Product Listing

LG LM9600 55-inch Cinema 3D Smart TV - Full Assault!

By Andy Sim - 29 Apr 2012

SD & HD Tests

Standard-Definition Tests

X-Men: The Last Stand (DVD)

To assess the real capabilities of a HDTV's video processor, we believe standard-definition images are better 'stressors' compared to 1080p content. In any case, we've been told the LM9600 has been fitted with an updated resolution upscaler, and we'll see how it holds up with the X-Men DVD. For starters, LG's local dimming option should be made mandatory with this model. What do we mean by that? To begin with, enabling this feature helps reduce backlight bleeds at the corners as mentioned previously. On the other hand, we also observed that shadow details were compromised as a result when it's set to High. Some call this the 'black crush' phenomenon. Being so, the Medium local dimming selection would be your best bet in obtaining an ideal balance between black levels and picture detail. The TV's Super Resolution feature is critical for DVD playback as well, since it cleans up noise artifacts and sharpens the picture by a fair bit too.

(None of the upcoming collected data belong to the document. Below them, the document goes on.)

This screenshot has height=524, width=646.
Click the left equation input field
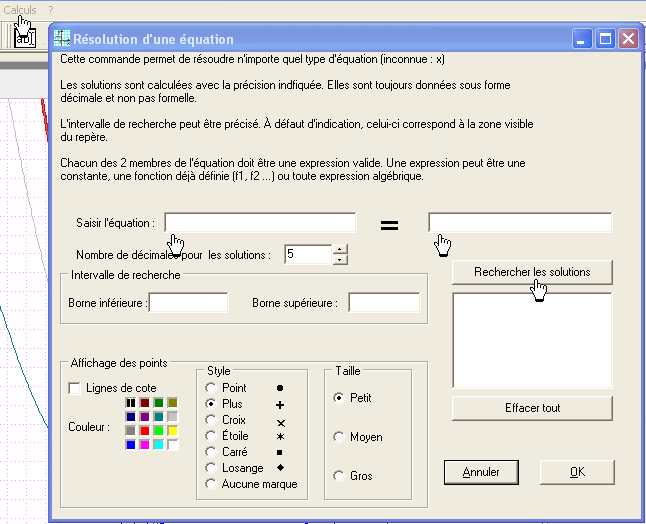[x=260, y=222]
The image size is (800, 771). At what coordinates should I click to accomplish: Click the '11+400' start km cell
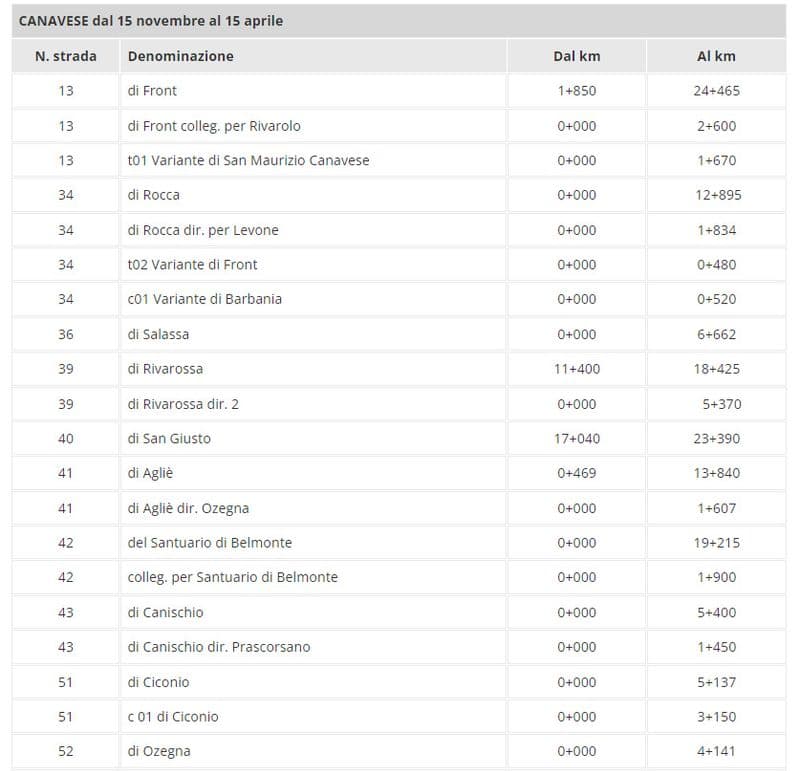[576, 369]
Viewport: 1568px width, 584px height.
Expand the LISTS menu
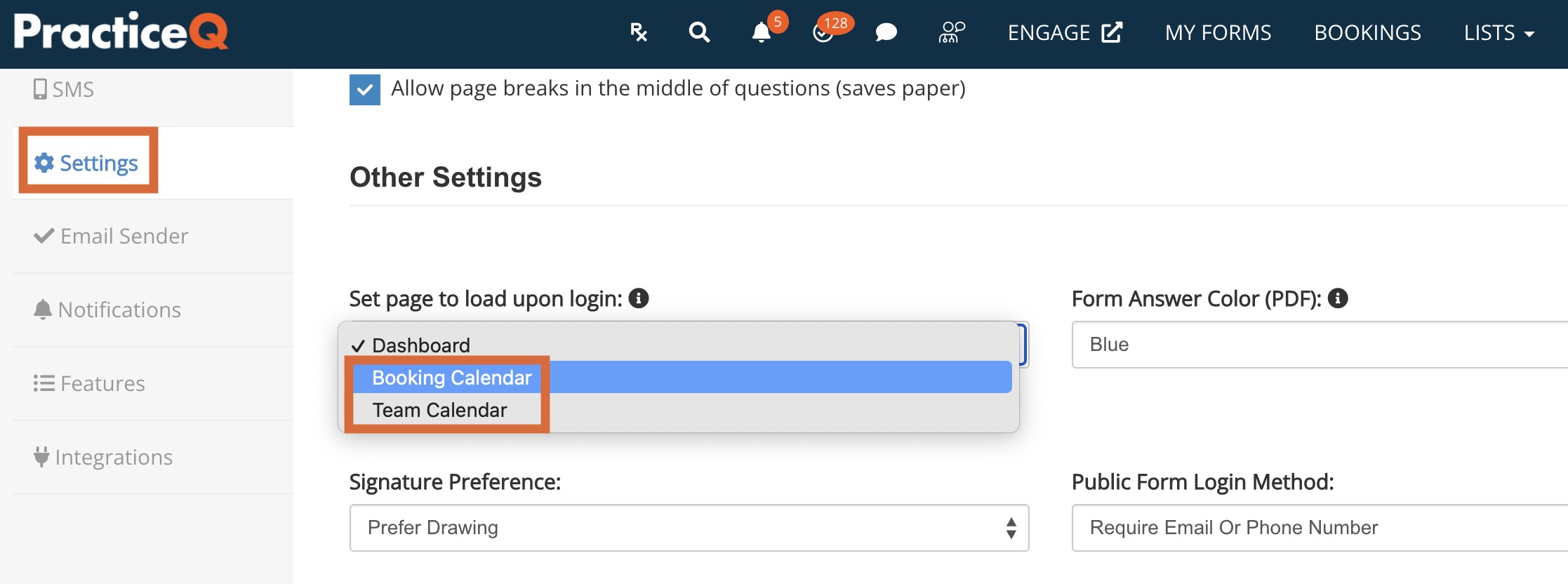(x=1499, y=32)
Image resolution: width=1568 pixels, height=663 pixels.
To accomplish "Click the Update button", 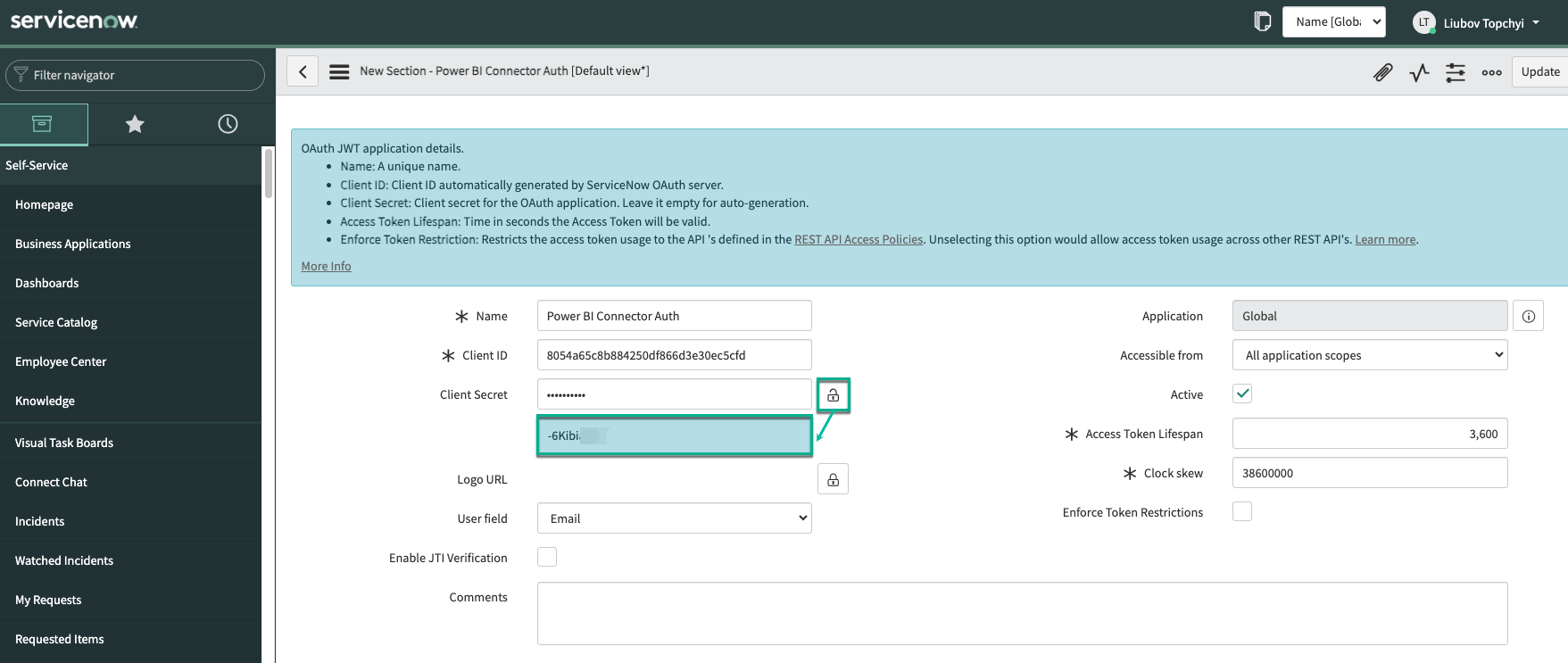I will 1539,72.
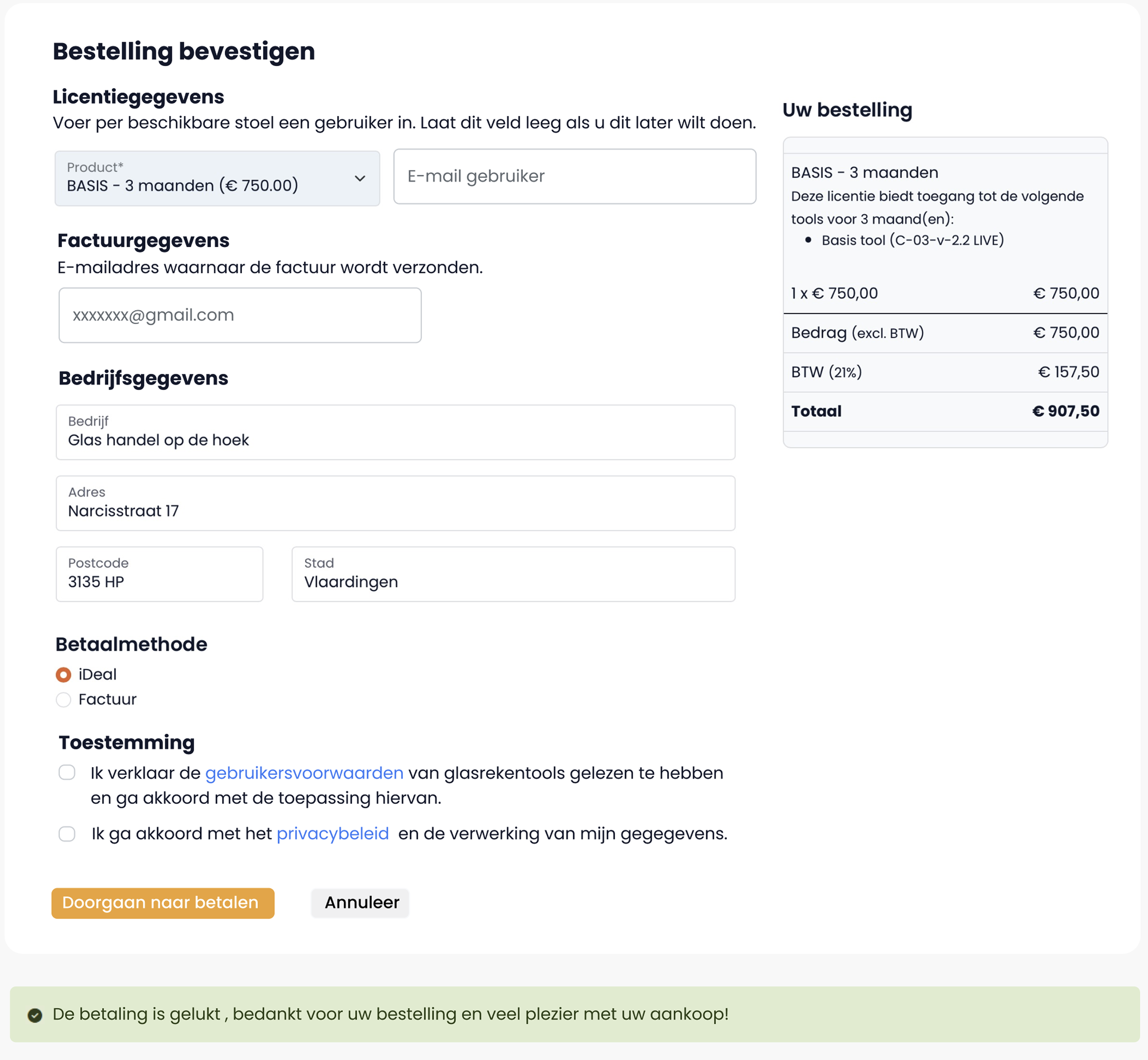
Task: Check the gebruikersvoorwaarden consent checkbox
Action: point(67,773)
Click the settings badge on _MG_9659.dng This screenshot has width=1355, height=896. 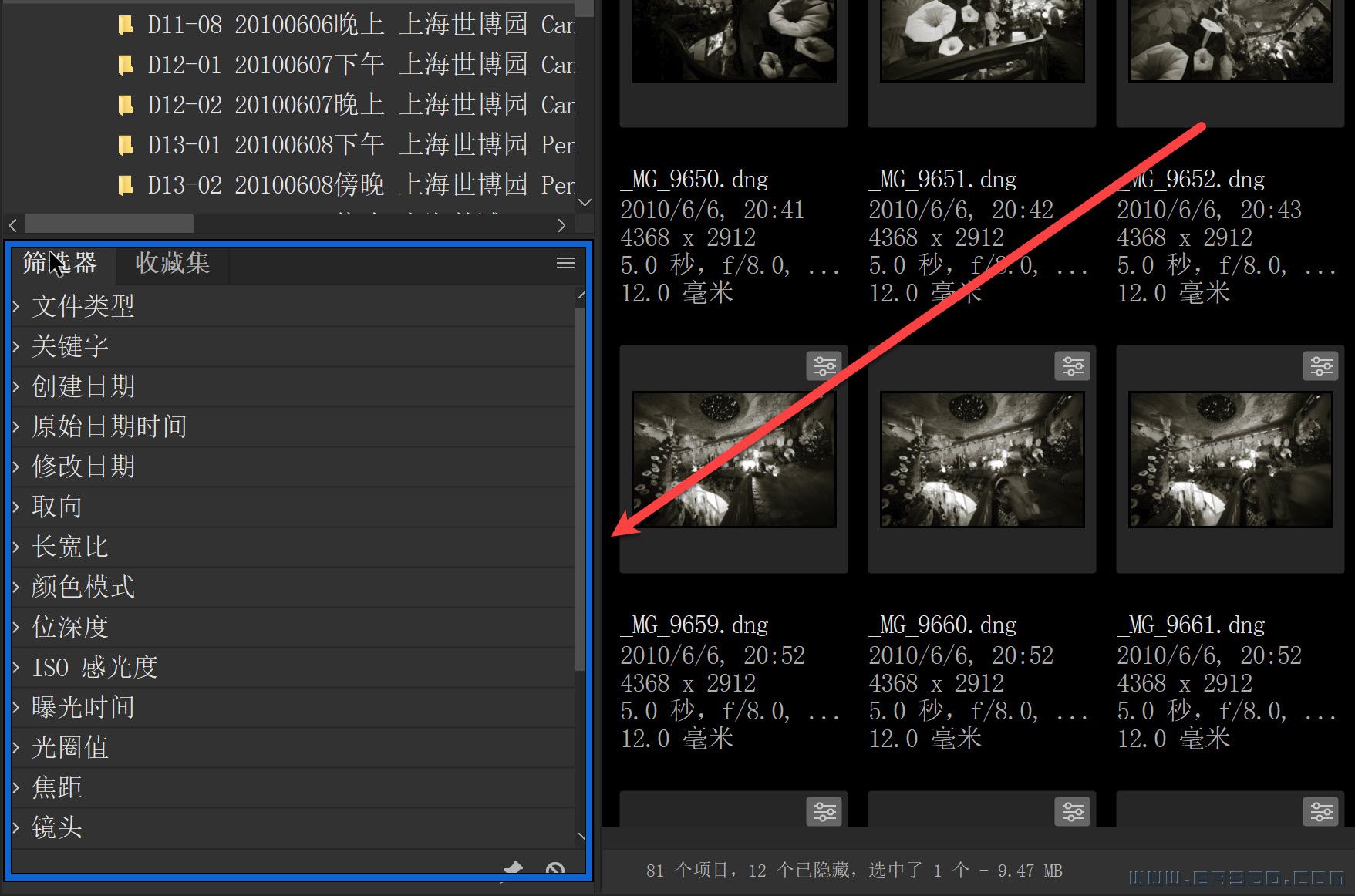824,365
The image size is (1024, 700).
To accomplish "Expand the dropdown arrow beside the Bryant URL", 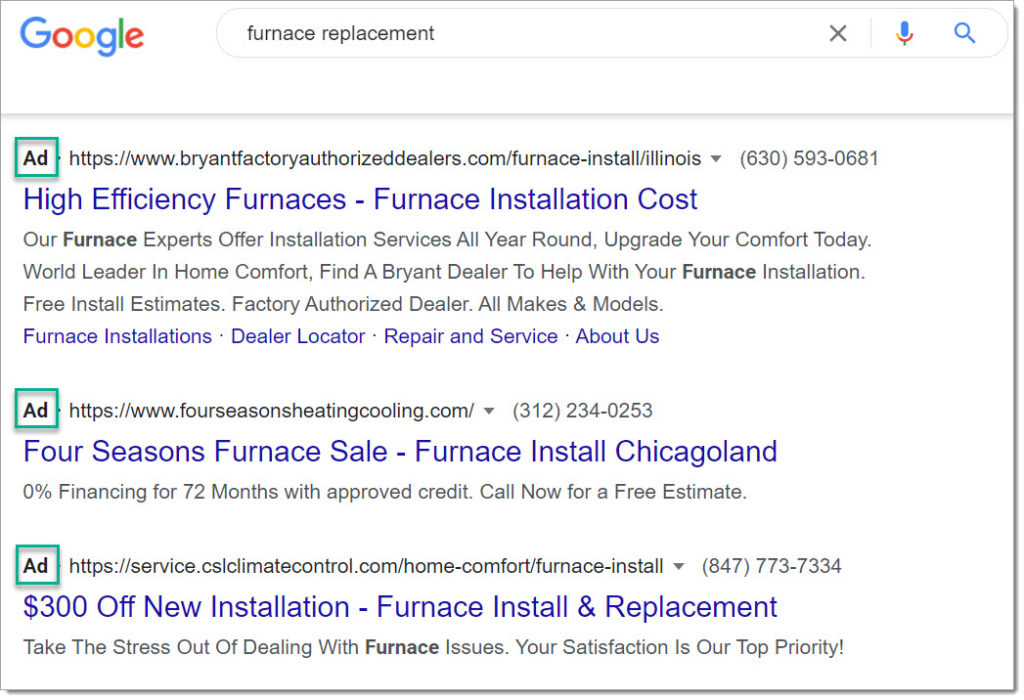I will click(x=717, y=158).
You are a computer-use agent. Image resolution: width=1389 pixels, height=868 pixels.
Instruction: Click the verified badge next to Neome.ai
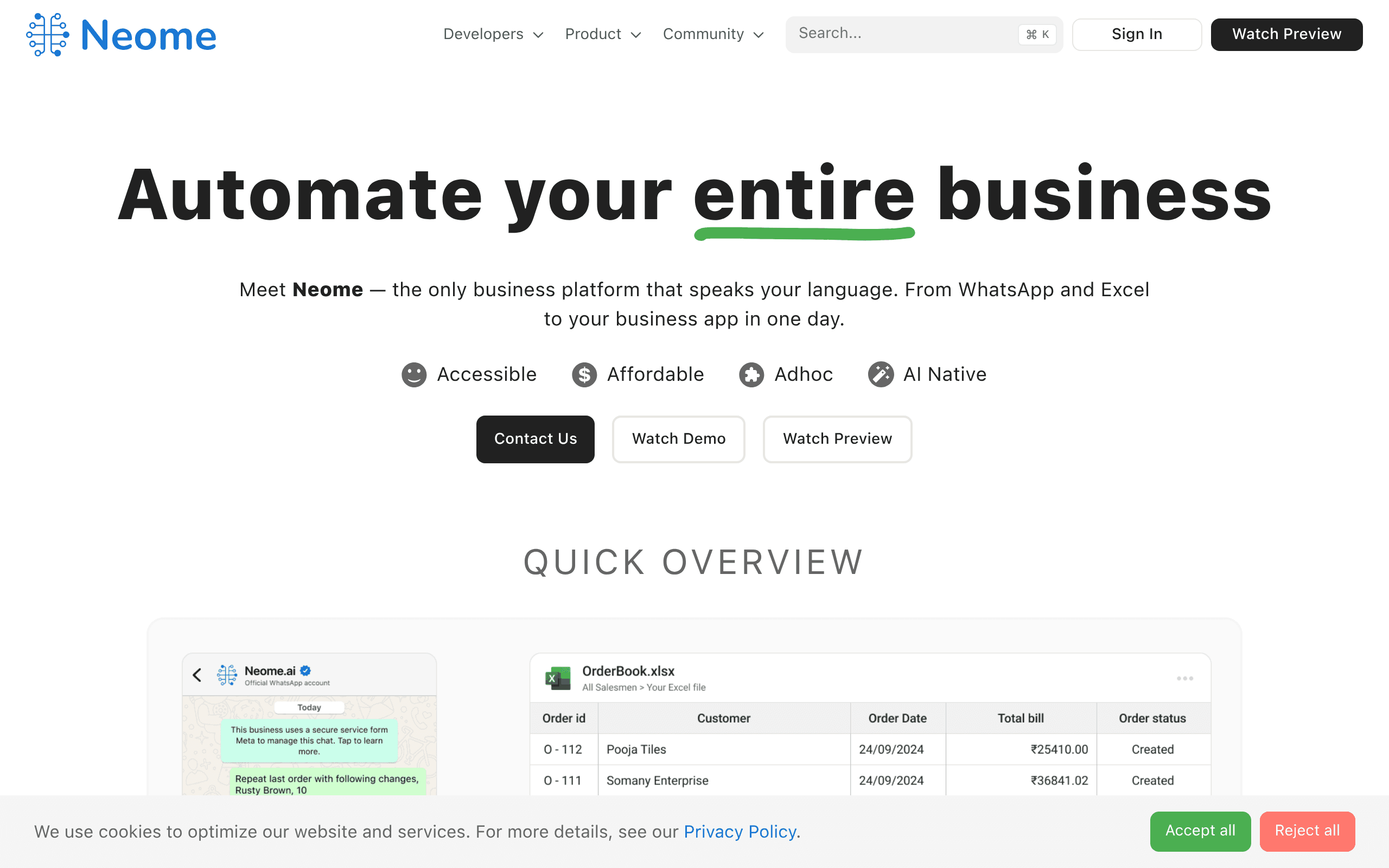pyautogui.click(x=305, y=671)
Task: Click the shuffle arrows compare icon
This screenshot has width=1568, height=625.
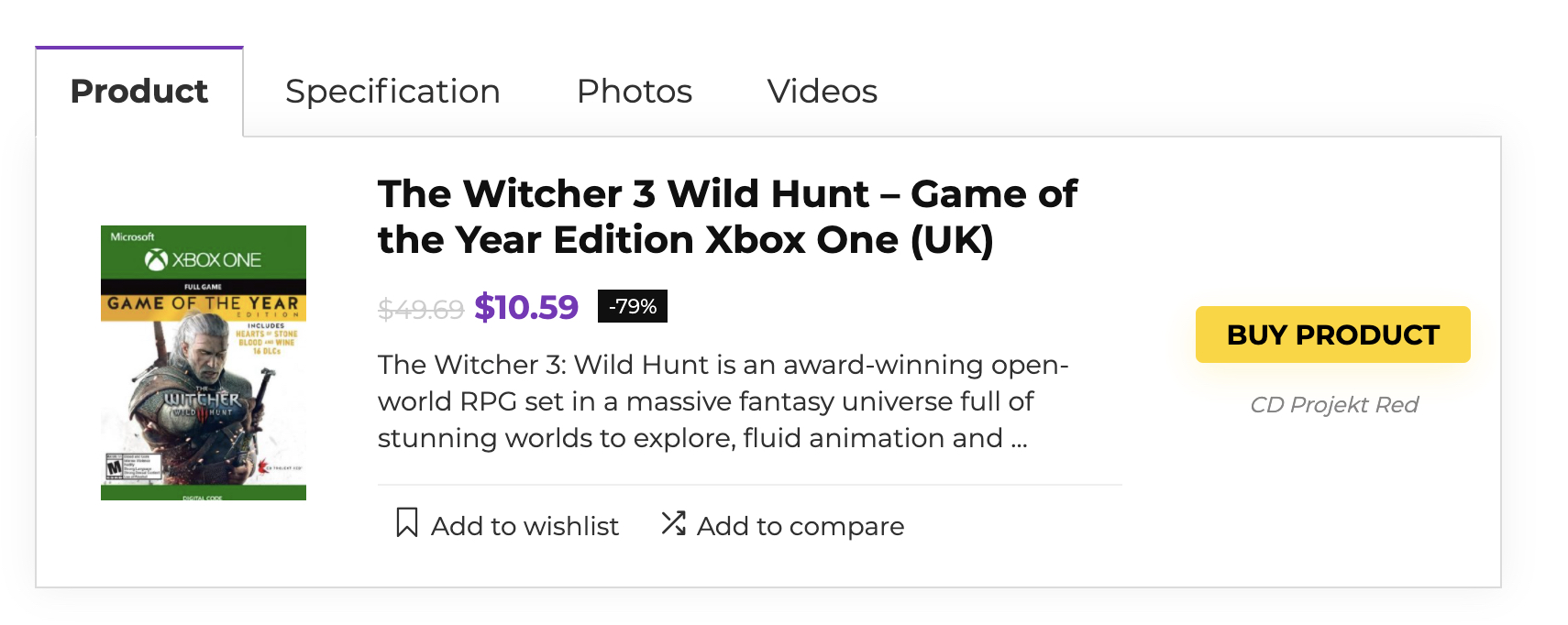Action: click(674, 523)
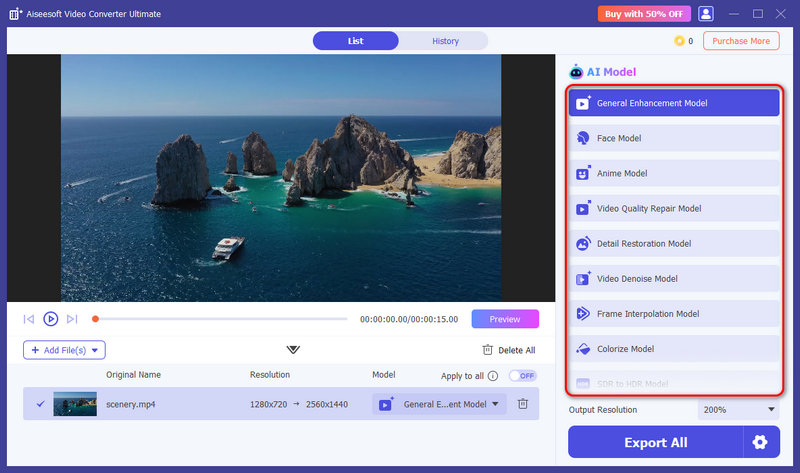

To add, motion-tearing was also less apparent (without TruMotion applied) compared to LG's first Cinema 3D Smart TV we've reviewed last year. LG has a new feature called Preferred Color under the TV's Advanced presets with three main options - Skin Color, Grass Color, and Sky Color. The Skin Color is set to "-3" by default, although we feel that a value of "-2" yields the best result.

Avoid the TV's Dynamic Color setting at all costs! In this instance, the road took on a blueish hue instead of its natural pale grey tone with Dynamic Color set to High. This feature is effective in boosting colors but it also offsets color balances as well.  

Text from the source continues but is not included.